▶ **PROBLEMS AND TASKS**
a - Repeat the part of the film review that starts at "I just watched" and ends at "death, every night!", word for word.
b - Summarize the review of The Death of Mr. Lazarescu in two sentences.

▶ **SUPPLIED PASSAGE**

-.-.-

I just watched The Death of Mr. Lazarescu. It was good. It was pretty sad, and good to get a glimpse of where alcoholism leads. Also, working night shift on an ambulance seems like it would be one of the most depressing jobs in the world. Pointless pain and death, every night!
It was of those films where the story is just presented as is, no music, no voice overs, no abstract elements at all. The thing runs in what feels like real time when you are watching. The whole movie takes place over about a 7 hour span and the movie is 153 minutes long so you miss about 4 1/2 hours, most of which the film lets you see enough of to know that nothing happens during that time (i.e. an ambulance ride you don't need to see can be skipped for the sake of brevity). I've never really thought about the popularity of this kind of bare film-making, but it seems pretty obvious now. The whole you-are-there thing is about tricking people into thinking they've experienced something first hand. Maybe 'trick' is the wrong word. It is so easy to forget you are watching something constructed, though, when this kind of technique is used well. It definitely fit this story, about an old man's last moments. All you see is what happens to him that night, the action never leaves him. And nobody really gives a crap about him. The film doesn't give you any special reason to, either. It's must just be good film making that kept it interesting all the way through, because even though the old guy does nothing but lie, moan, piss and puke all through the film, I still ended up warming to him and I think that was the main point of the film. Not to let yourself see people as abject or alien and ugly. The thought crossed my mind a few times of how I would react to seeing a man like him getting dragged around, drunk and dying.
There was other stuff about bureaucracy, and hospitals being crowded and all that, too, but I wasn't so interested in that.

-.-.-

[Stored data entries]
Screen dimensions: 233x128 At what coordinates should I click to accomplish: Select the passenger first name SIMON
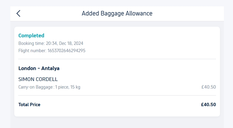(26, 79)
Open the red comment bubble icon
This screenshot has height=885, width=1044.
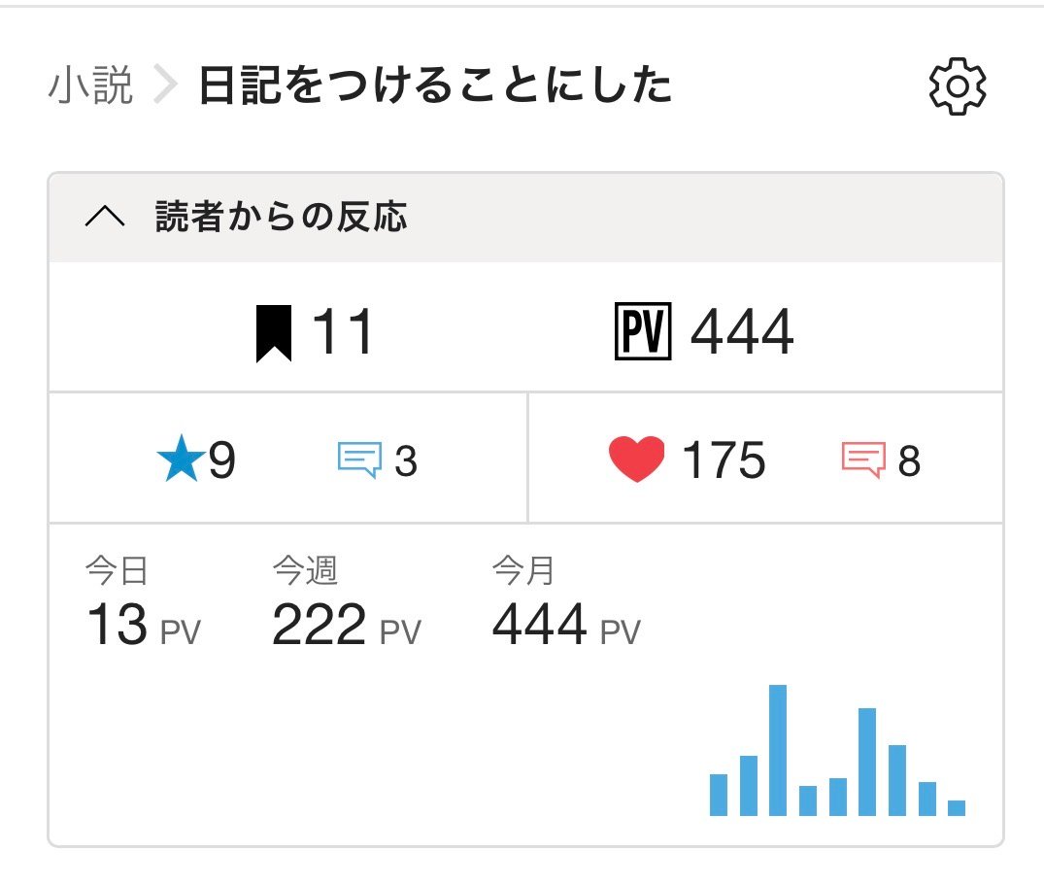point(862,460)
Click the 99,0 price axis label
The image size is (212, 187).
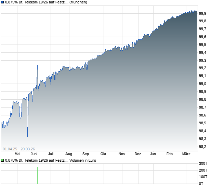pyautogui.click(x=202, y=84)
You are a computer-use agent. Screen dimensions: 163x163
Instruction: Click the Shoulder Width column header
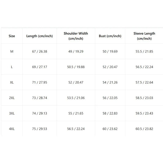pyautogui.click(x=76, y=36)

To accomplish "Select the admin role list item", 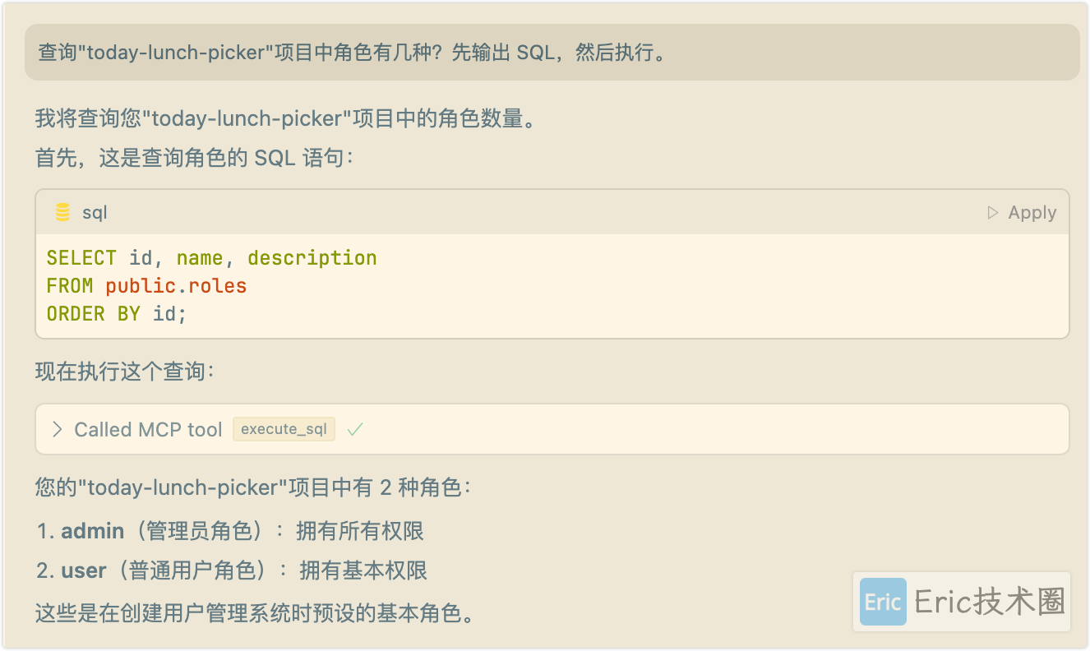I will tap(230, 531).
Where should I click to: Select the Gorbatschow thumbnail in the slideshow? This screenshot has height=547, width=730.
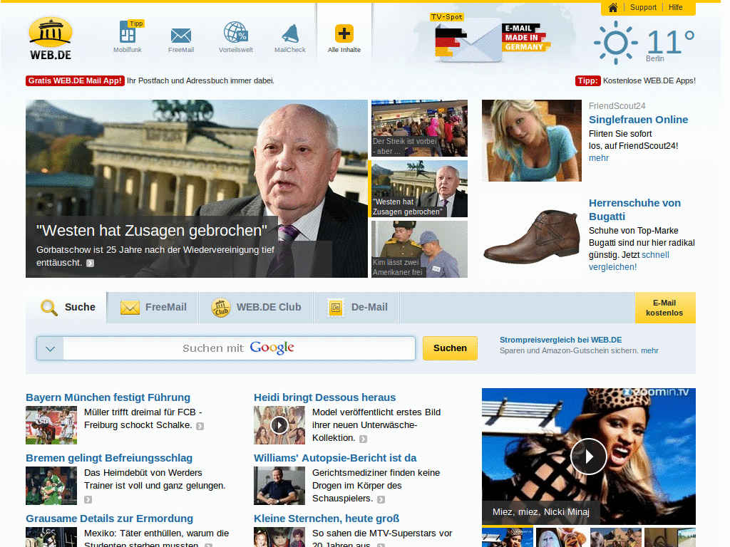[x=419, y=189]
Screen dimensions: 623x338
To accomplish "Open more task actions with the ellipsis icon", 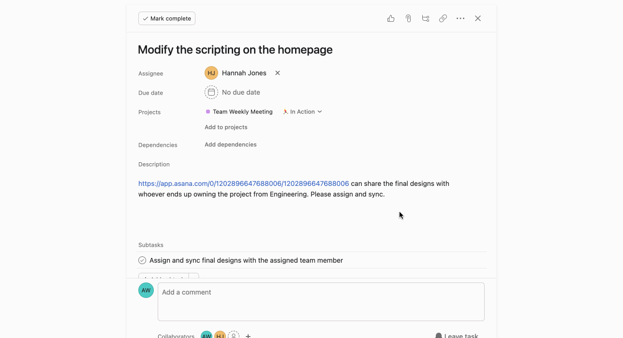I will pyautogui.click(x=460, y=18).
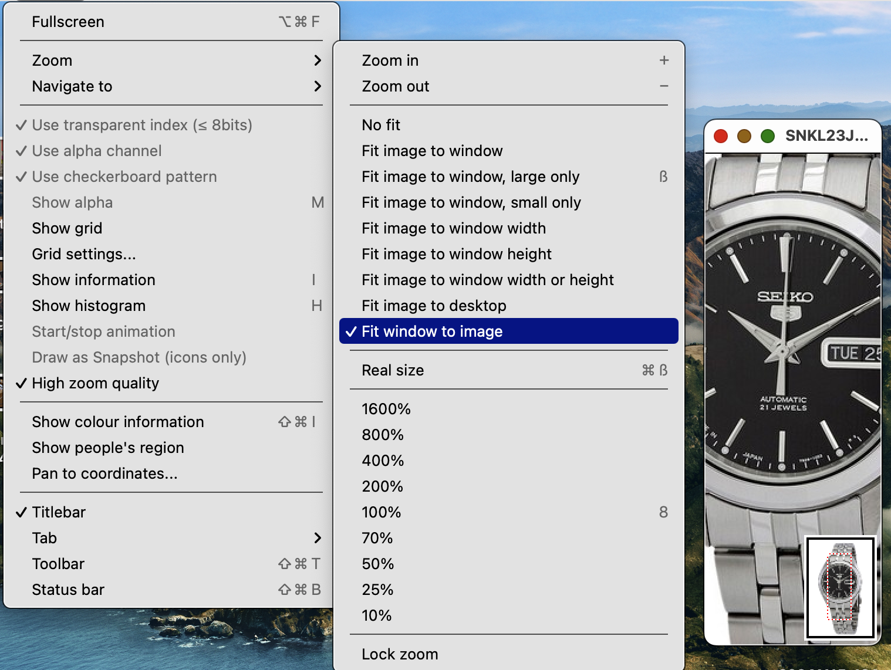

-.-.-

▶ **RESPONSE LIST**
a -
I just watched The Death of Mr. Lazarescu. It was good. It was pretty sad, and good to get a glimpse of where alcoholism leads. Also, working night shift on an ambulance seems like it would be one of the most depressing jobs in the world. Pointless pain and death, every night!

b - The reviewer found The Death of Mr. Lazarescu good and sad: it is presented plainly, with no music or voice-overs, and seems to run in real time as it follows an old man through his last night. Although the old man does nothing but lie, moan, urinate, and vomit, and nobody cares about him, the reviewer came to warm to him and saw the film's main point as not letting yourself see people as abject or alien.